Not one vehicle drove through the underpass as they worked, and Tommy was increasingly concerned about their isolation. Repeatedly he glanced toward the open ends of the concrete shelter, where heavy rain continued to crash down by the ton weight, bracketing the dry space in which they had taken refuge. He expected to see the radiant-eyed demon—swollen to greater and stranger dimensions—approaching menacingly through the storm.

“So what do you think it is?” she asked.

“I don’t know.”

“Where does it come from?”

“I don’t know.”

“What does it want?”

“To kill me.”

“Why?”

“I don’t know.”

“There’s a lot you don’t know.”

“I know.”

“What do you do for a living, Tuong Tommy?”

He ignored the purposeful misstatement of his name and said, “I write detective stories.”

She laughed. “So how come, in this investigation, you can’t even find your own butt?”

“This is real life.”

“No, it’s not,” she said.

“What?”

With apparent seriousness, she said, “There’s no such thing.”

“No such thing as real life?”

“Reality is perception. Perceptions change. Reality is fluid. So if by ‘reality’ you mean reliably tangible objects and immutable events, then there’s no such thing.”

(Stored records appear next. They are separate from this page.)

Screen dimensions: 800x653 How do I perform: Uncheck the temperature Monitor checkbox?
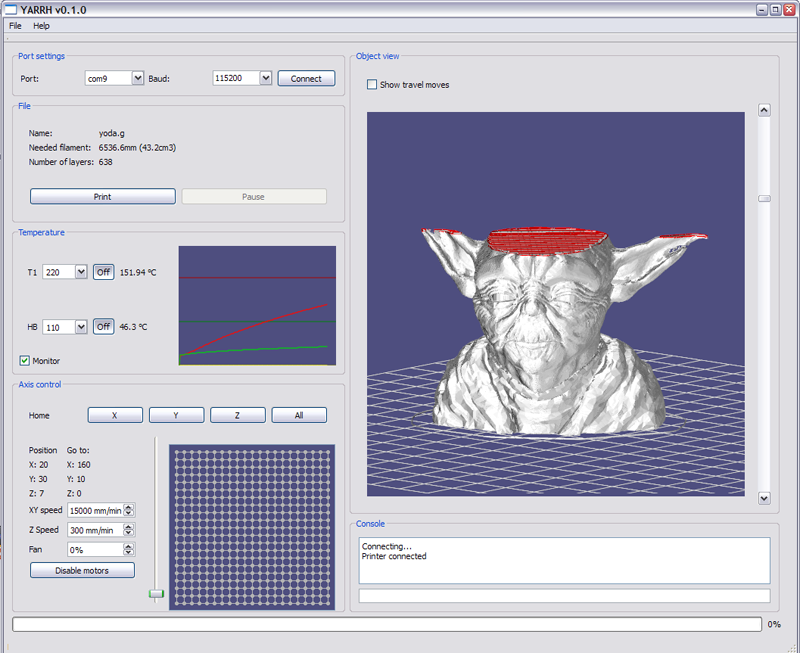click(25, 360)
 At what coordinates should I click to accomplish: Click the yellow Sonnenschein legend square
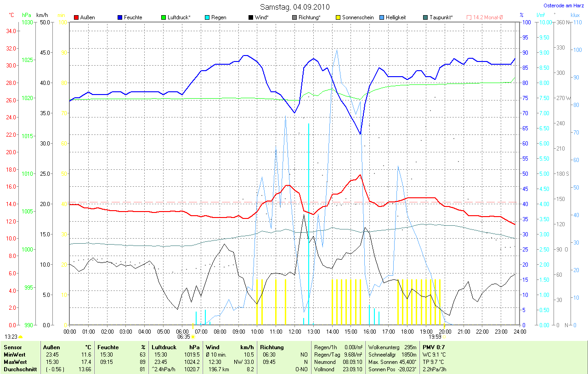(338, 17)
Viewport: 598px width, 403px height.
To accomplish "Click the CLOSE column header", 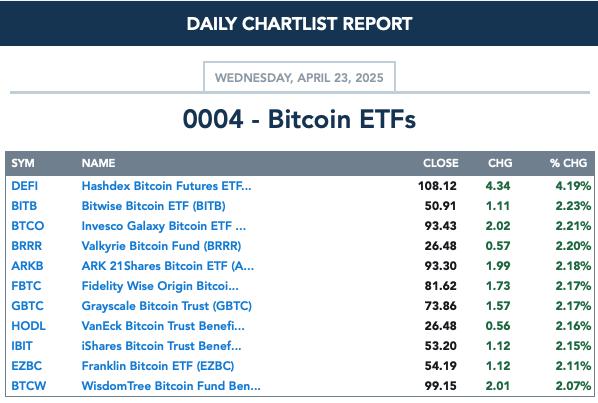I will pos(440,163).
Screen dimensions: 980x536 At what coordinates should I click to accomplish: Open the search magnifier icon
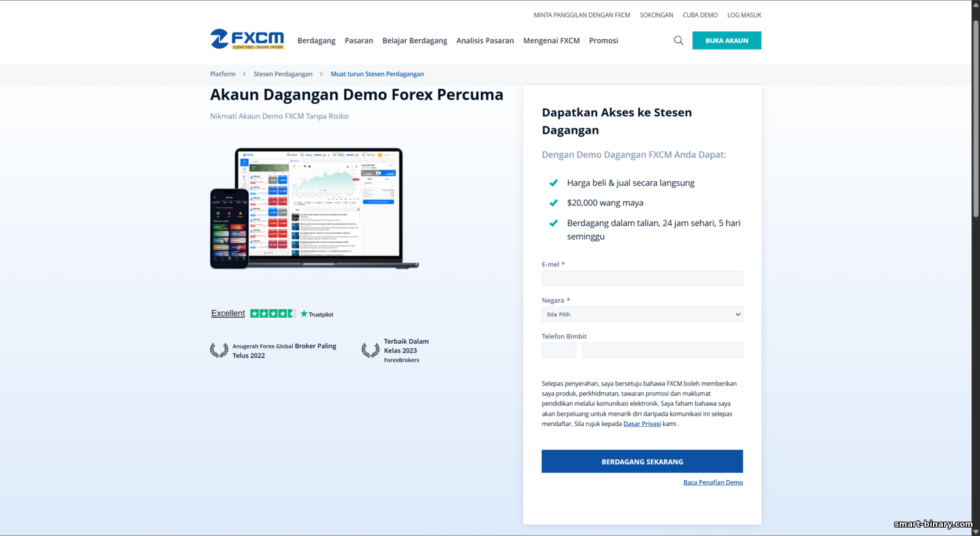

Having used two rolls of paper towels to clean the passenger’s seat and the leg space in front of it, heaping the last of them on the sodden little pile that he had created against the wall of the underpass, he said, “Are you a New Age type or something—channel spirits, heal yourself with crystals?”

“No. I merely said reality is perception.”

“Sounds New Age,” he said, returning to watch her finish her own task.

“Well it’s not. I’ll explain someday when we have more time.”

“Meanwhile,” he said, “I’ll wander aimlessly in the wilderness of my ignorance.”

“Sarcasm doesn’t become you.”

“Are you about finished here? I’m freezing.”

Del stepped back from the open passenger-side door, the roll of plumbing tape in one hand and the razor blade in the other, surveying her work. “It’ll keep the rain out well enough, I guess, but it’s not exactly the latest thing in aesthetically pleasing motor-vehicle accessories.”

In the poor light, Tommy couldn’t clearly see the elaborate Art Deco, jukebox-inspired mural on the van, but he could discern that a substantial portion of it had been scraped off the passenger side. “I’m really sorry about the paint job. It was spectacular. Must have cost a bundle.”